検事任官
実務修習は検察修習、裁判修習、弁護修習と滞りなく進み、一年後の春ころに、司法研修所の検察教官から手紙で検事任官を説得された。検察修習時の取調べが評価されたようだった。特に暴力団の傷害事件の身柄案件を配点され、指導検事から私の取調べが「強い」と言われた。今思うと、検事でもない修習生の分際で「強い」取調べをするなんて、なんて不遜なんだと赤面するが、実務修習地の検事正、次席検事、東京の前後期の各検察教官から説得攻勢にあった。確か検事は安月給だったはずだ、ボロ官舎に安月給、それに転勤族ときたら、結婚できないんじゃないかと思ったが、検事正から湯の川温泉での会食に招待され、湯に入って背中を流してあえなく「落ちた」。それまでは、東京でお金持ちの不動産弁護士にでもなろうと思っていたが、検事に任官することにした。
実務修習を通じて、検事の仕事が楽しそうに思えたからだ。
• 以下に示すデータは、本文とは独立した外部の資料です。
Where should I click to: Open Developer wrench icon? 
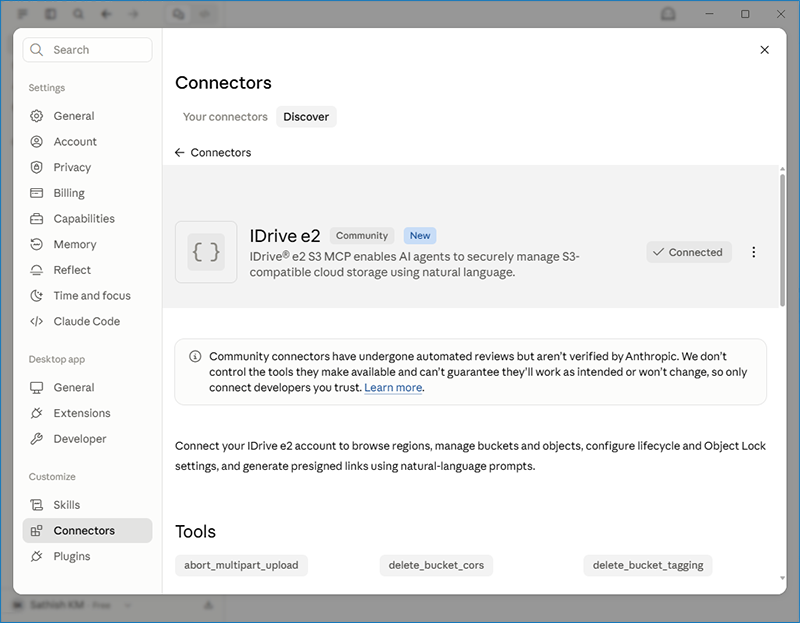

一つ一つの証拠を分析吟味し、取調べによって真実を解明していく能動的な仕事は、自分に向いていると思った。公判研修は、裁判修習のときに見学するだけだったが、当時、テレビても報道されていた市会議員が被告人の裁判があって、法廷での三席検事がとにかくカッコ良かった。それに、東京地検特捜部がゼネコン事件で大活躍し、恐れを知らない破竹の勢いだったことへの憧れもあった。
任官を決意した私は、検事正にそのことを直接伝え、大いに歓迎されたが、あとで指導検事から、「中村、なんで俺に先に言わないんだ。俺が鼻高々、勧誘成功を検事正に報告するはずだったのに!」と怒られた。
検察庁は順番を間違えると大変なことになる、と学習した。